The problem with dangerous goods: WA Museum’s conunDRUM
Andrew Hosie's blog | Created 5 years ago
The Western Australian Museum is the repository for the State’s collection of both natural and social heritage. The Museum's collections require varying amounts of care to preserve. Some artefacts or specimens can simply be kept dry. Most of the Crustacean Collection however is wet-preserved in ethanol and stored in jars and housed in our wet store. Unluckily, not all crustaceans can fit into our jars and some larger specimens are stored in drums, which again, sadly, don’t fit in our wet store.
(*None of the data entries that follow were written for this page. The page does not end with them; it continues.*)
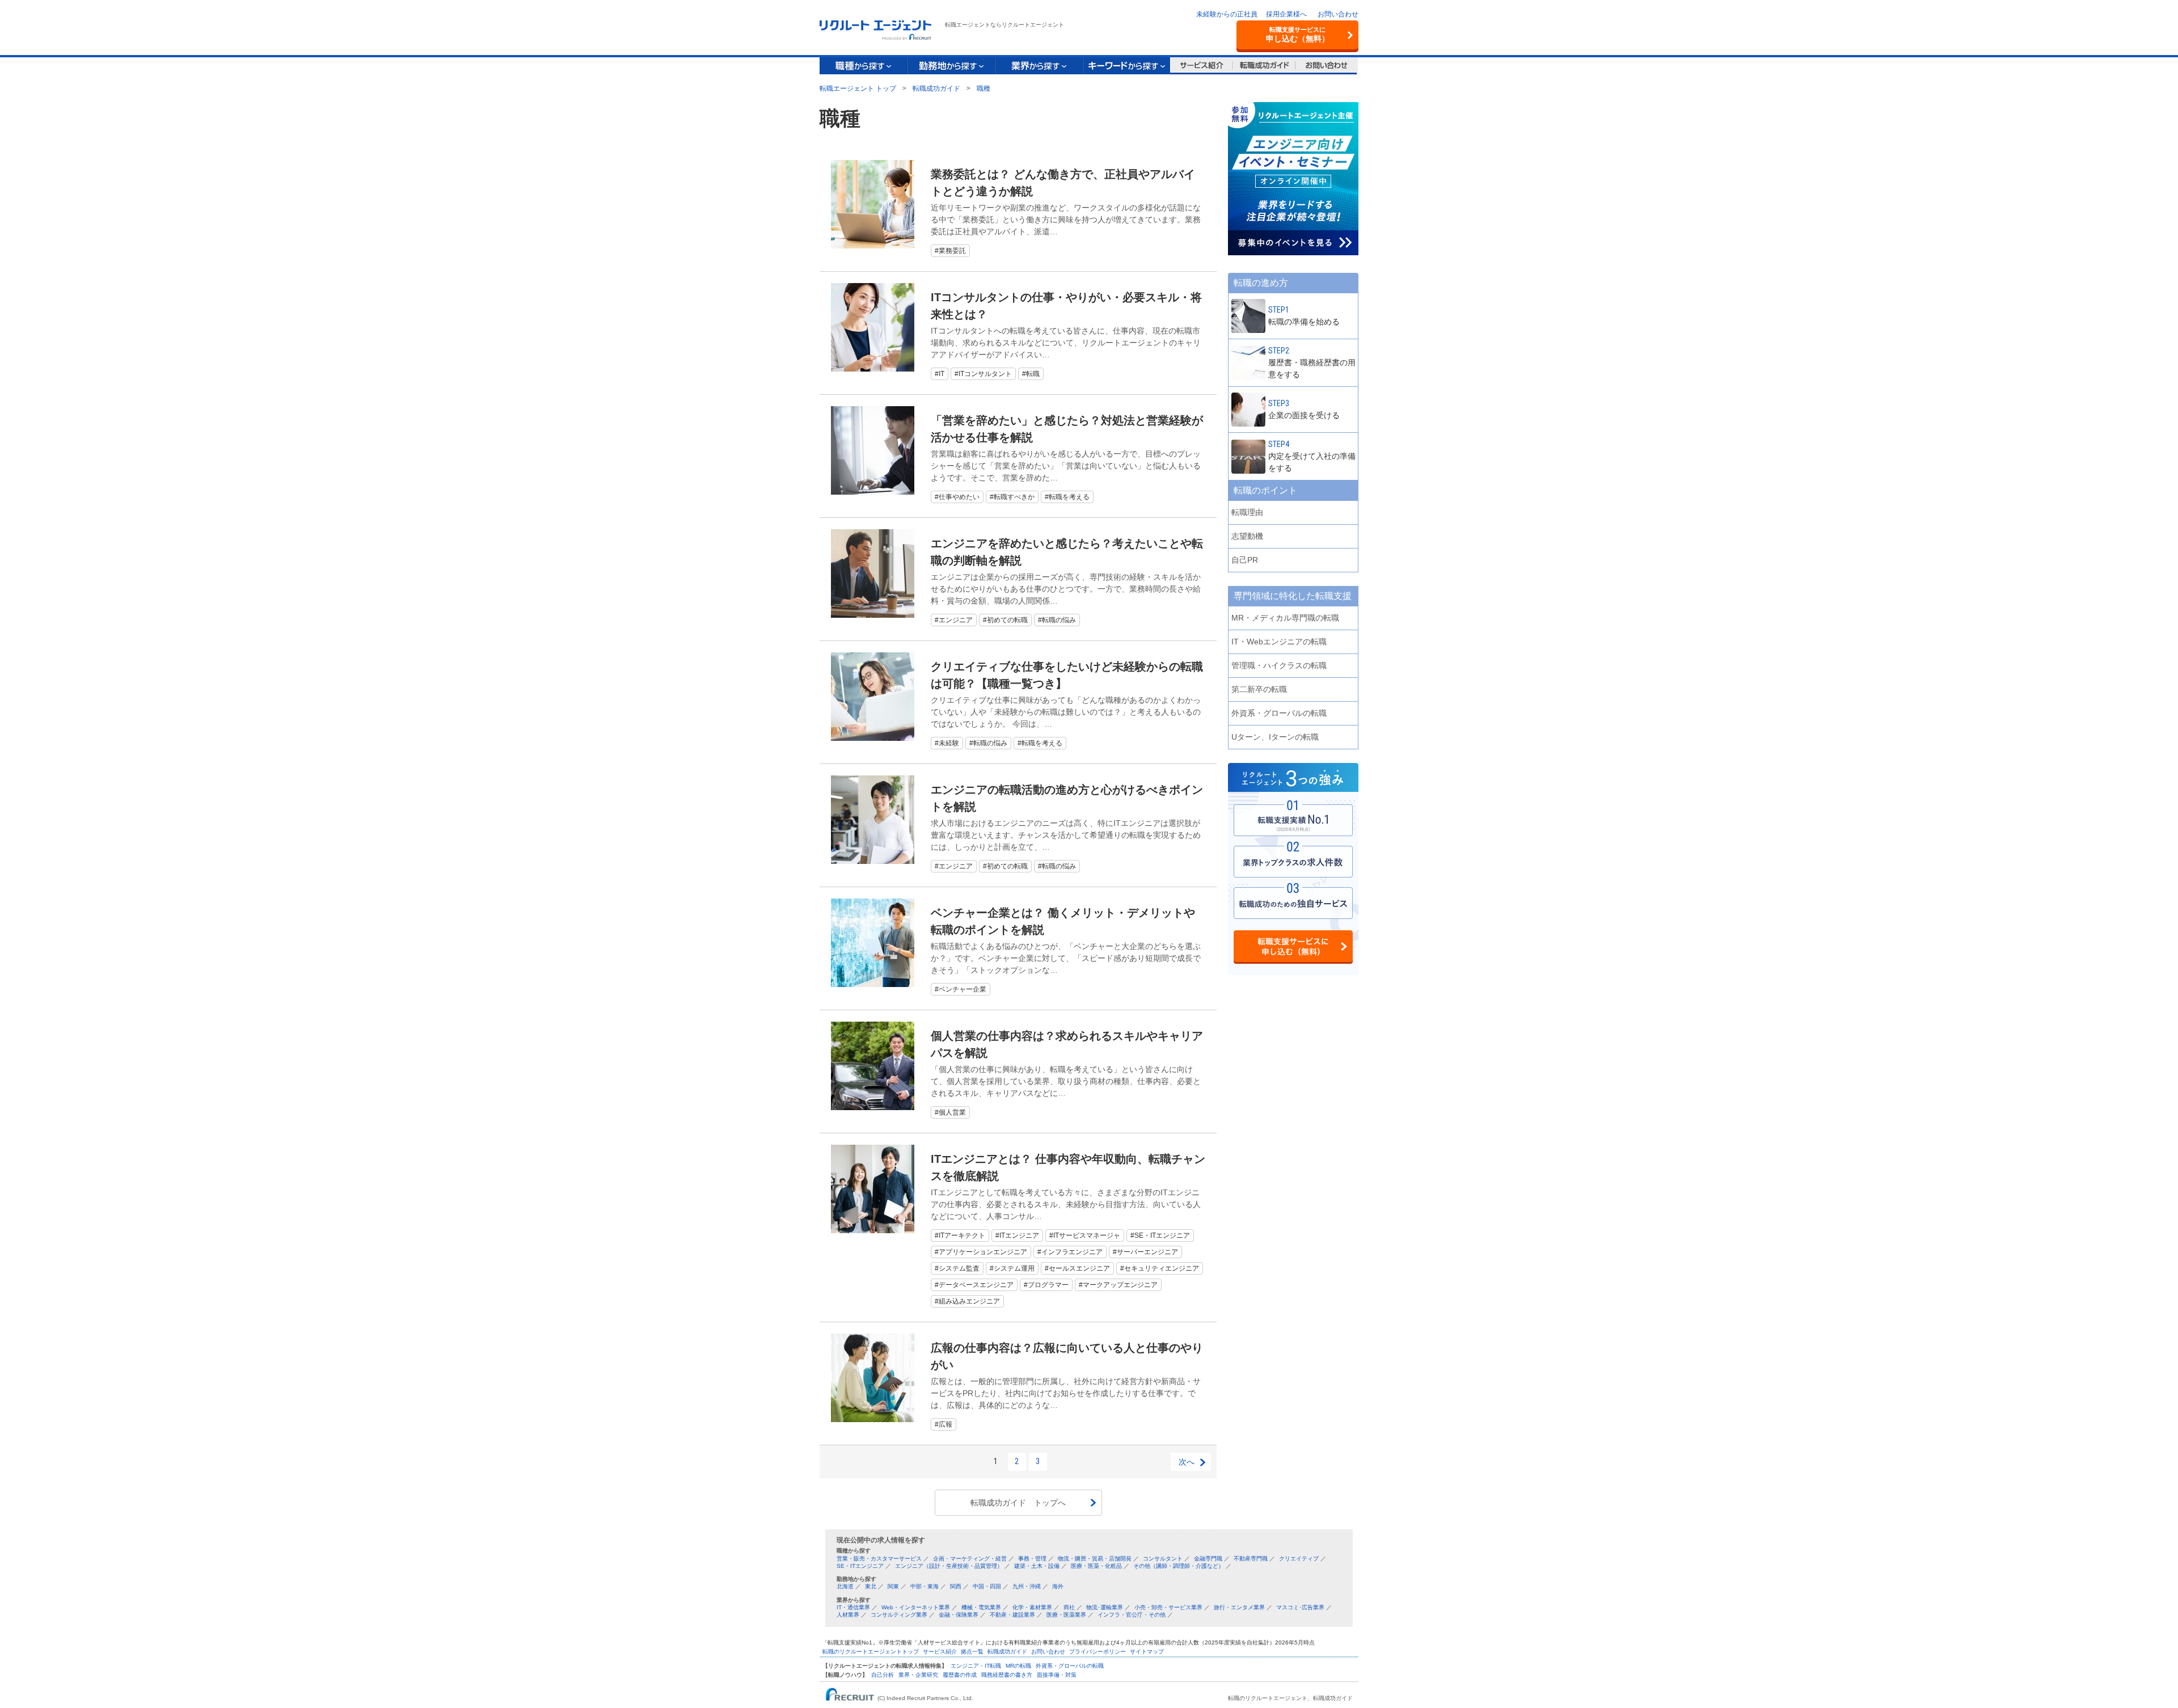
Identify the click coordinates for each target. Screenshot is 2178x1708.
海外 (1057, 1586)
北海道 (845, 1586)
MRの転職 (1018, 1666)
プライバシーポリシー (1097, 1651)
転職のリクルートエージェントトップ (870, 1651)
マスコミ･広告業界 (1300, 1607)
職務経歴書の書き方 (1006, 1675)
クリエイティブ (1299, 1558)
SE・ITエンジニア (860, 1566)
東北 (870, 1586)
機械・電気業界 (981, 1607)
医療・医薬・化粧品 (1096, 1566)
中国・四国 (987, 1586)
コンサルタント (1163, 1558)
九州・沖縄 (1026, 1586)
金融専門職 (1208, 1558)
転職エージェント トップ (858, 88)
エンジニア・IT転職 (976, 1666)
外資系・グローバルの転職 (1070, 1666)
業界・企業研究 (918, 1675)
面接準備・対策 (1057, 1675)
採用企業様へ (1286, 14)
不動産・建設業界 (1012, 1615)
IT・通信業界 (853, 1607)
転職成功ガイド (1007, 1651)
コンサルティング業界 (899, 1615)
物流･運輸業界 (1104, 1607)
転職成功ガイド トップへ (1018, 1502)
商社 (1069, 1607)
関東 (893, 1586)
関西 (955, 1586)
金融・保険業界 (958, 1615)
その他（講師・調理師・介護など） (1178, 1566)
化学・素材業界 (1032, 1607)
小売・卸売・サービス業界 (1168, 1607)
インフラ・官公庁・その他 (1132, 1615)
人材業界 (848, 1615)
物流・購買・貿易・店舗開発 (1095, 1558)
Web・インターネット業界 (915, 1607)
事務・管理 (1032, 1558)
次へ (1186, 1461)
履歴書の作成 (960, 1675)
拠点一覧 (972, 1651)
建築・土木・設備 (1037, 1566)
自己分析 (882, 1675)
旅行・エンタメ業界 (1239, 1607)
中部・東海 (924, 1586)
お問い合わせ (1338, 14)
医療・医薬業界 (1066, 1615)
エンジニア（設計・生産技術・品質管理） (949, 1566)
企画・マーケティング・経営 (970, 1558)
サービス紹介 (940, 1651)
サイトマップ (1147, 1651)
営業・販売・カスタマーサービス (879, 1558)
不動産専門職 (1251, 1558)
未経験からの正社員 (1226, 14)
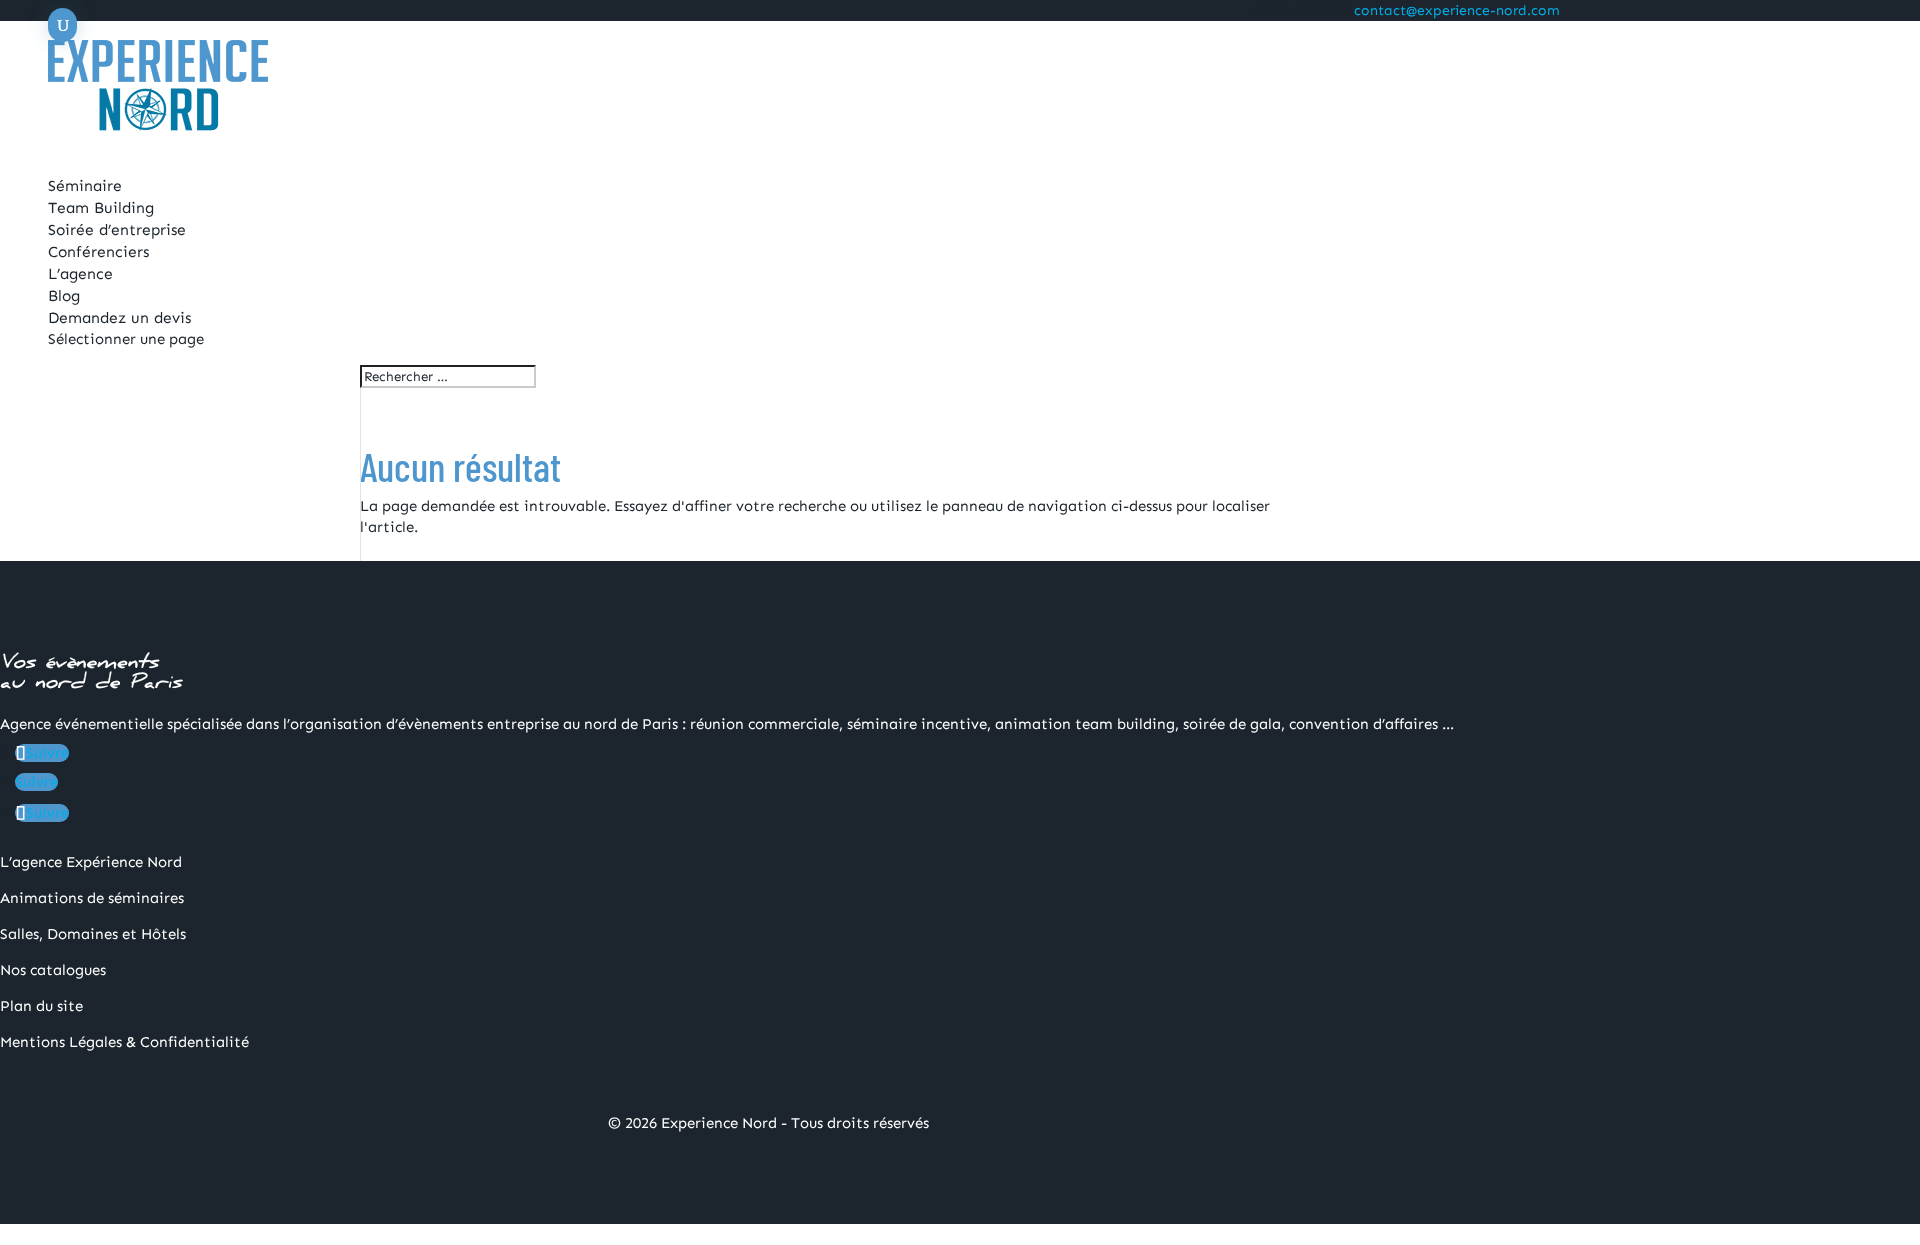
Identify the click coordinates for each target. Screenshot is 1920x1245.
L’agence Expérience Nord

As ethanol is flammable it is classed as a “dangerous good” and needs to be kept in specially-designed containers and areas. As a result our large specimens are actually kept offsite at a chemical storehouse. There are over 350 drums of different sizes containing everything from worms to kangaroos, making up a significant portion of our collections. Fairly recently there has been a change in regulations with regards to appropriate storage of ethanol, which has rendered the drums we currently used obsolete, meaning we have to go through ALL of the current drums and place the specimens into the new compliant drums… A task that has filled staff with dread.
Luckily, the Crustacean Section has only ~60 of the smaller 30 L drums. This will be the first time that the current members of the Crustacean Team have undertaken a full audit of the drums and we’re expecting to see plenty of great specimens over the next few months, so watch this space.